Em 1996, o mundo foi invadido por Tamagotchi. Para alguns foi uma praga, para outros uma verdadeira paixão. O Tamagotchi nasceu no Japão, do ninho da Bandai. Portugal tinha óbvias diferenças que nos afastavam da cultura nipónica, apesar de termos sido os primeiros europeus a desembarcar no arquipélago do Sol Nascente. As nossas duas culturas ficavam, literalmente, a meio mundo de distância, mas nem isso nos tornava estanques às influencias japonesas. Tendo passado 20 anos desde a eclosão dos Tamagotchis, eles ainda continuam vivos na nossa memória. Nos finais dos anos 90 dificilmente alguém lhes ficou indiferente. Quem não tinha um conhecia quem tivesse. Quer gostássemos muito ou não, todos acabámos por brincar com aquele bicho.

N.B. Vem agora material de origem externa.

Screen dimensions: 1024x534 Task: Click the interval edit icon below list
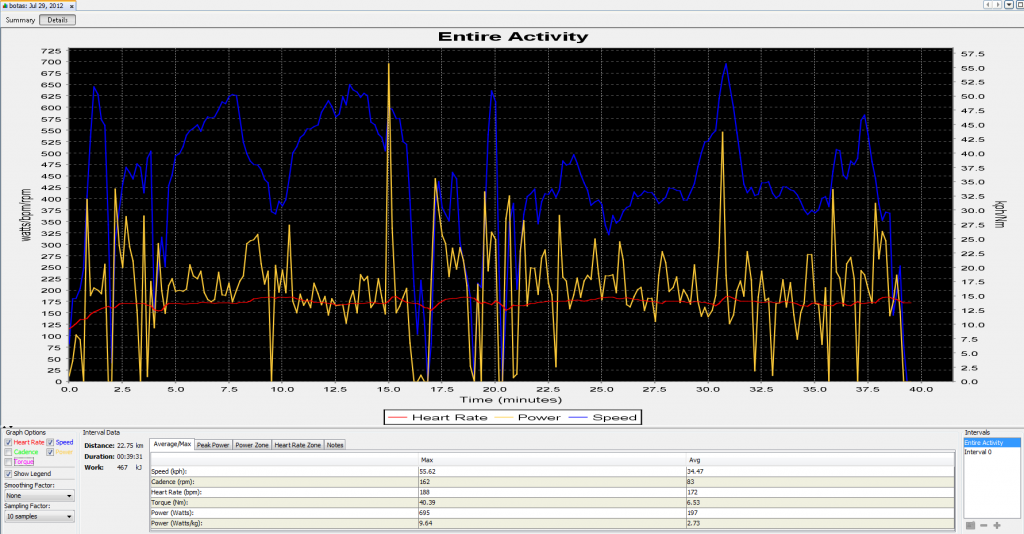970,525
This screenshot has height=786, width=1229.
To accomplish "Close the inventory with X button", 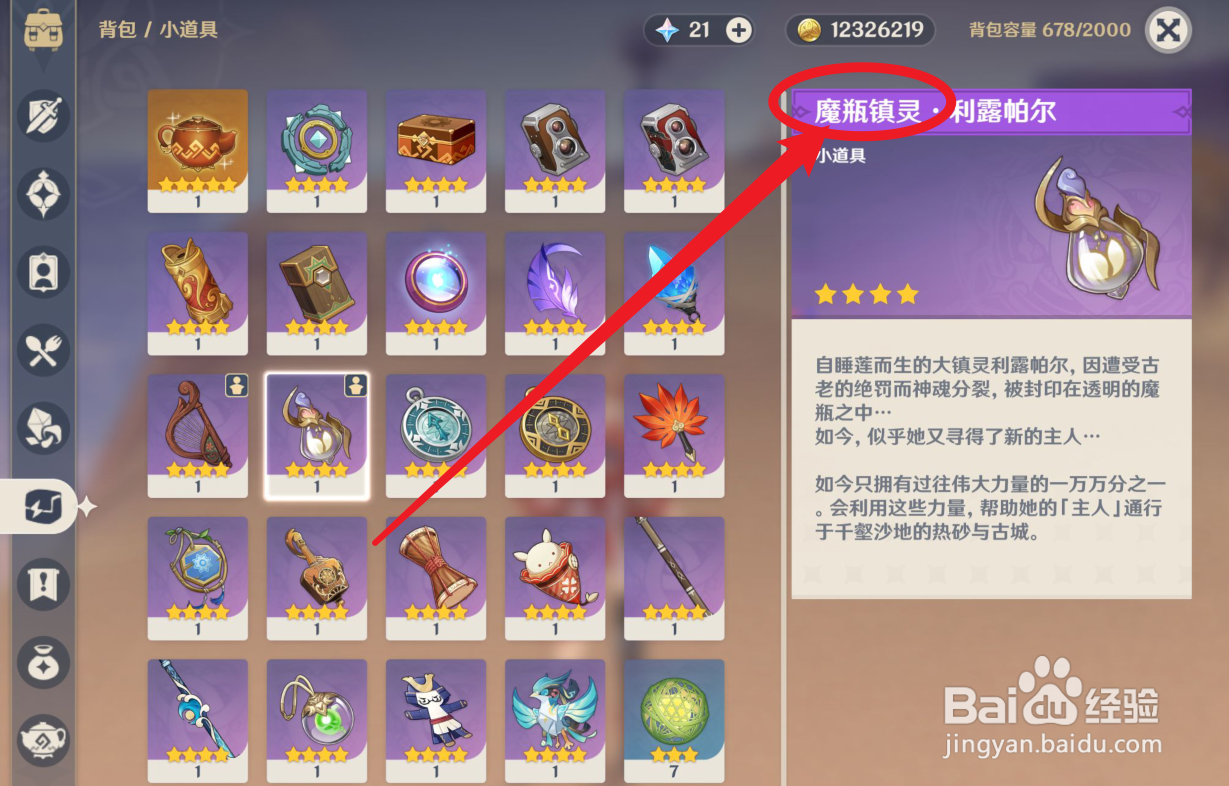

O nome Tamagotchi resulta da junção das palavras japonesas “ovo” e “amigo”. A Bandai queria dar às crianças japonesas uma alternativa aos animais, para aqueles que não tinham espaço nem tempo para um bicho a sério. Consta que se venderam perto de 100 milhões de Tamagotchis por todo o mundo. Foi um sucesso global.

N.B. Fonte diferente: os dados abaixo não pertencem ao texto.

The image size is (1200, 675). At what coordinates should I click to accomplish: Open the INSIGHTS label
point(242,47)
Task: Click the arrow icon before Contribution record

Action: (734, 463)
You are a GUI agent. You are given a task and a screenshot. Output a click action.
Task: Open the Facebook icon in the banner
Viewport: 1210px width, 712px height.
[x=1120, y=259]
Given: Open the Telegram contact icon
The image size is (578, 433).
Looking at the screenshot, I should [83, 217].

A verdade é que aquela máquina era fofinha. O aparelho parecia-se realmente com um ovo. Surgiram constantemente novos modelos, com novas formas e cores. A Bandai e as suas imitadoras responderam assim aos impulsos da mundialização da sociedade consumista individualista. Tinha de haver um Tamagotchi para cada gosto e feitio. O bicho propriamente dito, que era exibido no ecrã digital, limitava-se a uns contornos de grandes pixéis monocromáticos. Mesmo não sendo minimamente realista, parecia ter vida real pois era interactivo, respondendo aos estímulos e ao modo como dele tratávamos. Nos anos 90, aquilo parecia-nos uma maravilha da tecnologia. Parecia real. Era realmente impossível não criar laços de afectividade. A maquineta, através daquele ecrã de baixíssima resolução, conseguia simular um animal de estimação do qual tínhamos de cuidar de forma equilibrada. No limite, o bicho podia morrer se não lhe garantíssemos as necessidades básicas. Mesmo com algum cuidado havia que o alimentar de forma saudável, garantir que aprendia, dar festinhas e mimos. Importava a felicidade do nosso amigo virtual, sem isso não se desenvolvia. No fundo, isso também nos fazia felizes. Mas havia um lado negro. Não me lembro daquilo passar a ser demasiado sério, mas recordo-me de que havia também quem o matasse propositadamente. Seria o Tamagotchi um escape psicológico para onde canalizávamos o pior de nós, a violência e os maus tratos sem que existissem consequências reais?

Hoje, passados 20 anos, o Tamagotchi foi relançado. Veremos como irá reagir o mercado a este produto reinventado. Será que temos espaço para ele na nossa vida, em que cada um de nós procura a felicidade à sua maneira, em moldes cada vez mais individualistas, mas que permitem novas formas de liberdade? Será o Tamagotchi demasiado rígido e formatado para os nossos tempos ou será uma forma de voltar a recriar aquelas emoções, evitando as chatices reais de ter uma animal de estimação a sério? Tendo em conta que gostamos do imediato, de poder ligar e desligar consoante o nosso interesse, de sermos nós a escolher e configurar, não consigo deixar de pensar se o Tamagotchi terá nascido, ou não, cedo demais. Terá a Bandai sido demasiado visionária ou apenas contribuído com um passo para um futuro inevitável de virtualização dos afectos? Parece-me que o Tamagotchi nasceu como um produto da pós-modernidade, continuamente aprofundada neste século, mas que habitava num ovo tecnológico do século passado.